Reproduce the lines exactly, from the line containing "the Tarih field" through the final line, including both. Leave the pictures out.

─── Data provided ───

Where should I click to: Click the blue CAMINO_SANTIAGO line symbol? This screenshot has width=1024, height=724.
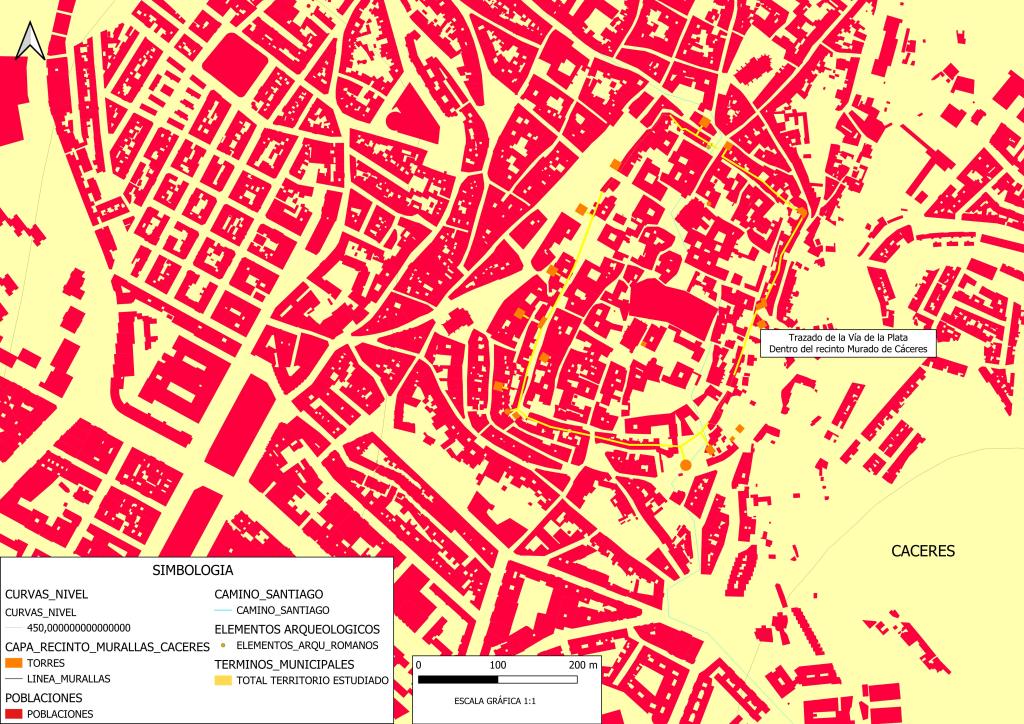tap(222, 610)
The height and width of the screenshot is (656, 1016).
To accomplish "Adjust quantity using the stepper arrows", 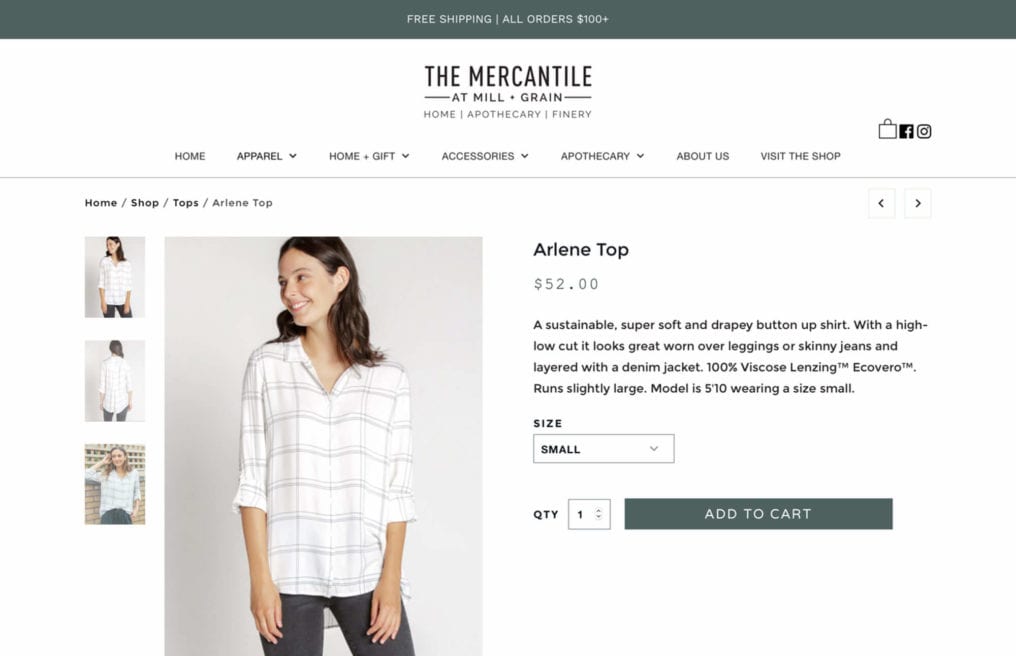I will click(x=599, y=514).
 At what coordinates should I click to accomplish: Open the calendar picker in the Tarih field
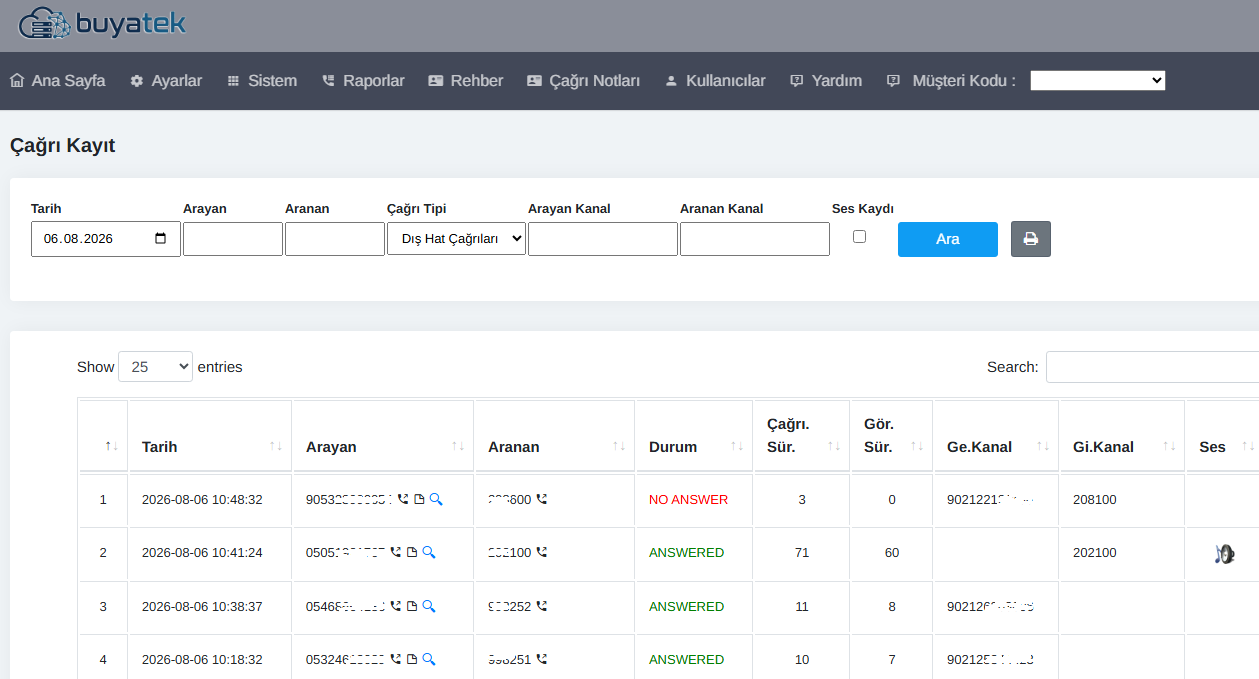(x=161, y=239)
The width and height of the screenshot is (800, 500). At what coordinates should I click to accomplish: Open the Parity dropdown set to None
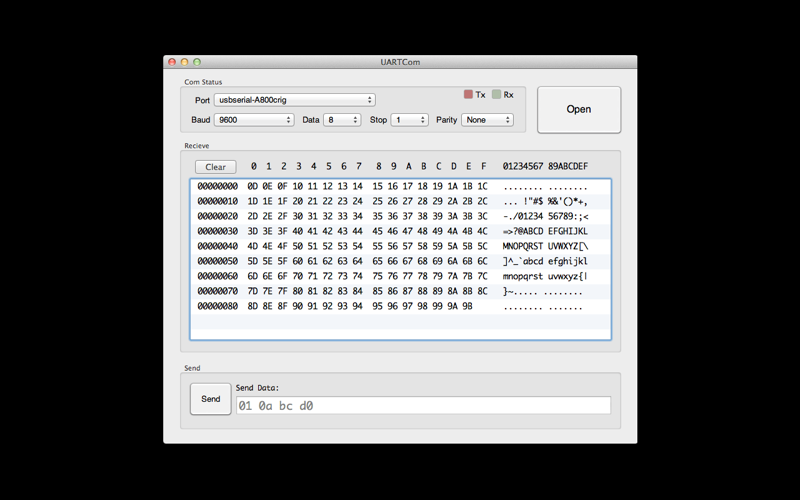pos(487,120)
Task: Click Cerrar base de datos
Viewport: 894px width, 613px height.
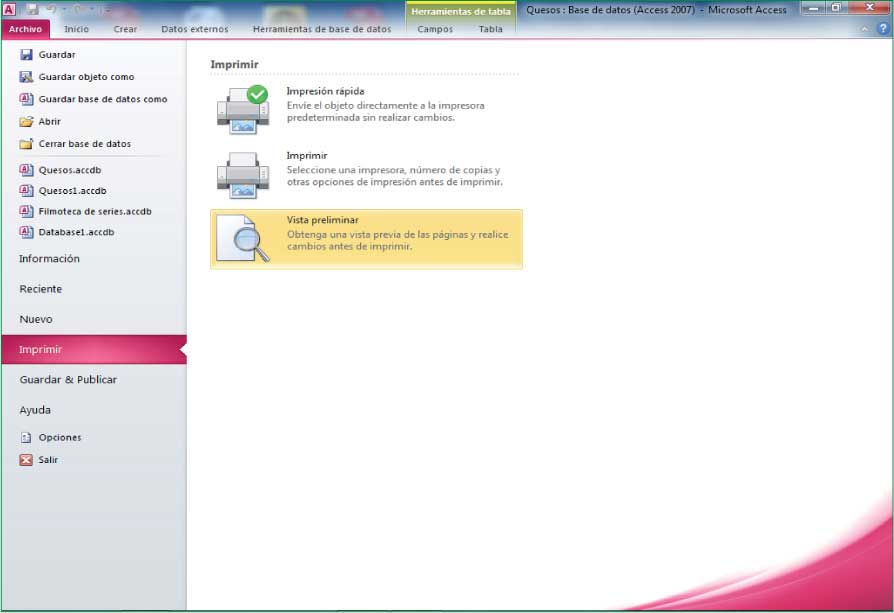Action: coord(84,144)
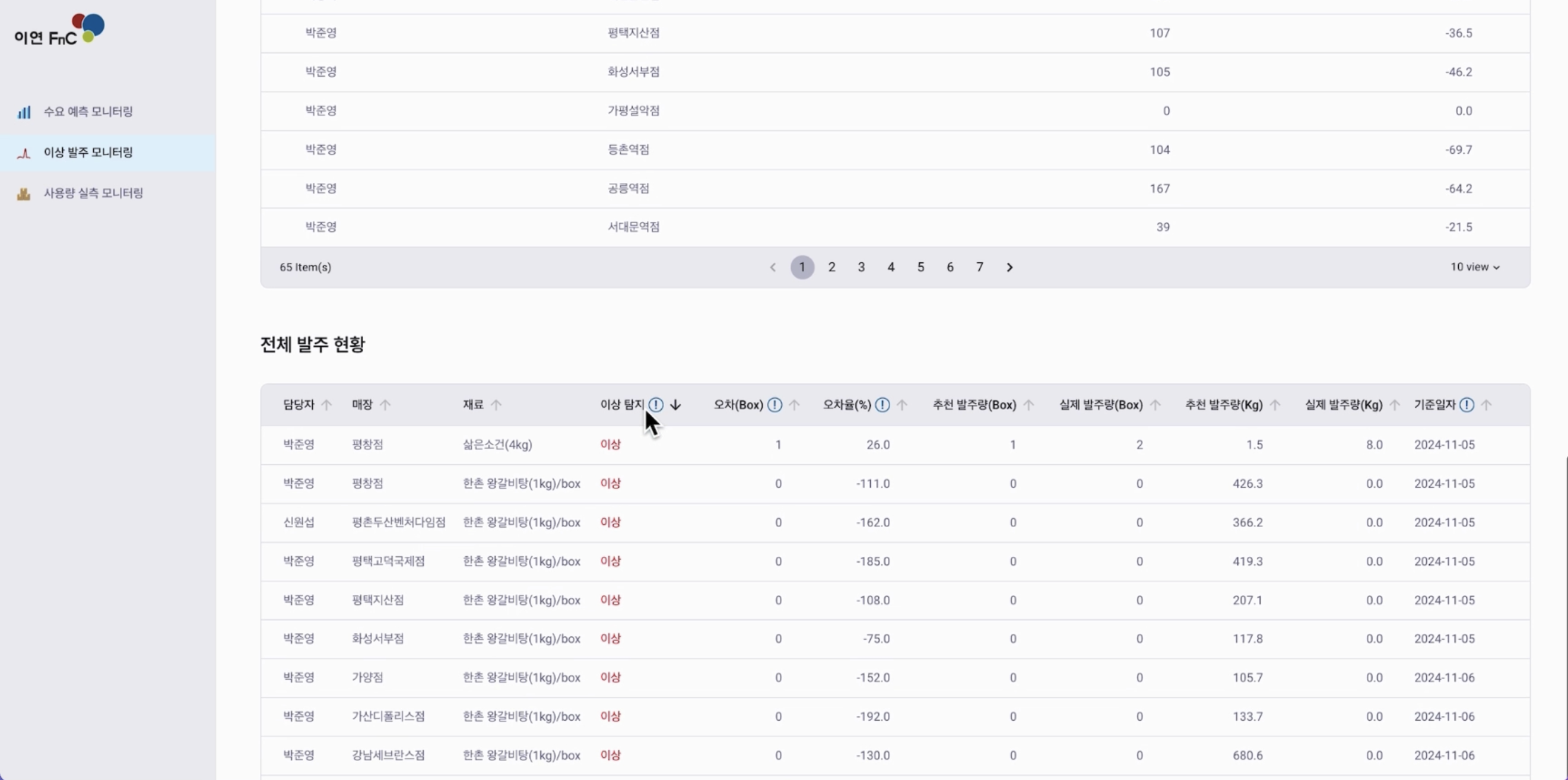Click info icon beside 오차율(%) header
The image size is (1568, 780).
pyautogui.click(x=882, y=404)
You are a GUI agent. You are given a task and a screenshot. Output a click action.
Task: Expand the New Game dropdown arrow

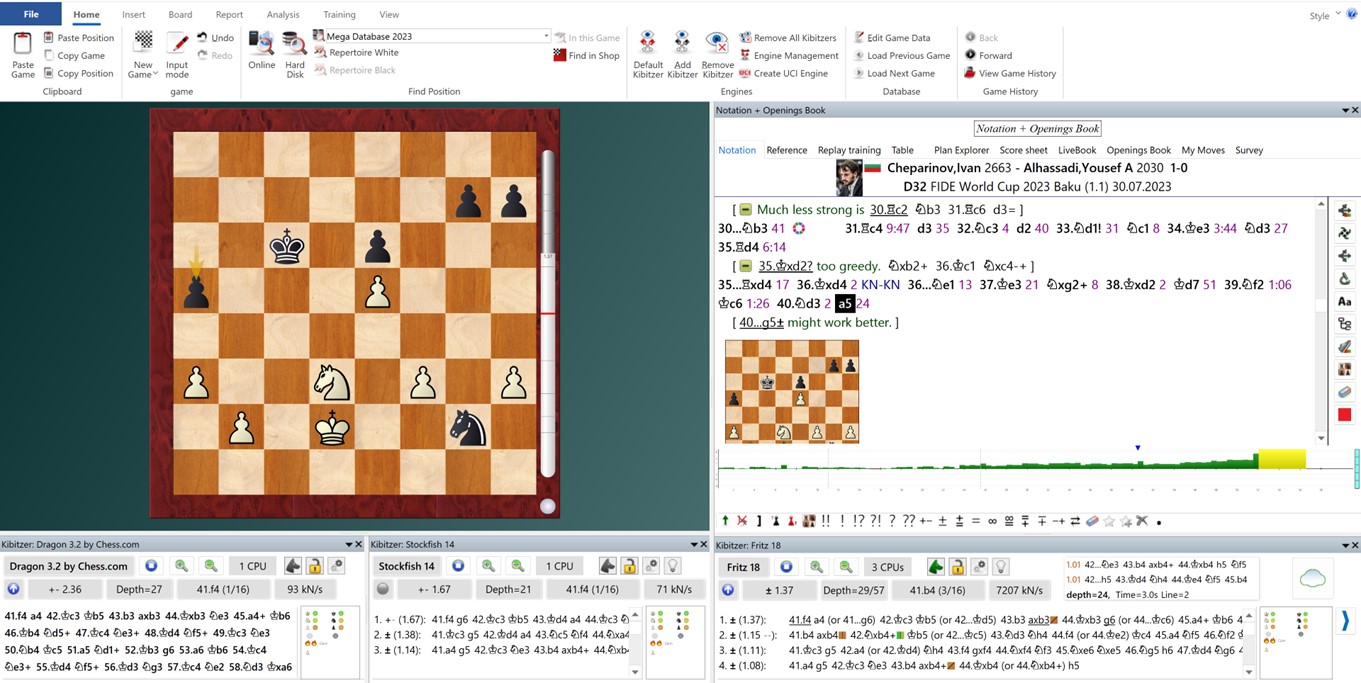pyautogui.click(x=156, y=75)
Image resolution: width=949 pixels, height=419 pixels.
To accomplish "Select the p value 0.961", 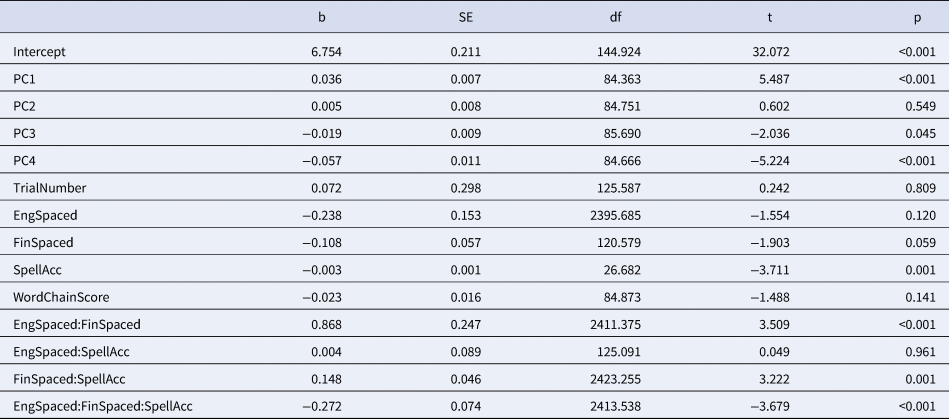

───

### The response
 At what coordinates should I click to accomplish: Open the calendar picker in the Tarih field
(x=161, y=239)
The width and height of the screenshot is (800, 500). At what coordinates should I click to accomplish: Open the Parity dropdown set to None
pos(487,120)
Task: Click Cerrar base de datos
Viewport: 894px width, 613px height.
Action: coord(84,144)
Click info icon beside 오차율(%) header
The image size is (1568, 780).
pyautogui.click(x=882, y=404)
You are a GUI agent. You are given a task and a screenshot. Output a click action.
Task: Expand the New Game dropdown arrow

pyautogui.click(x=156, y=75)
Image resolution: width=949 pixels, height=419 pixels.
To accomplish "Select the p value 0.961", 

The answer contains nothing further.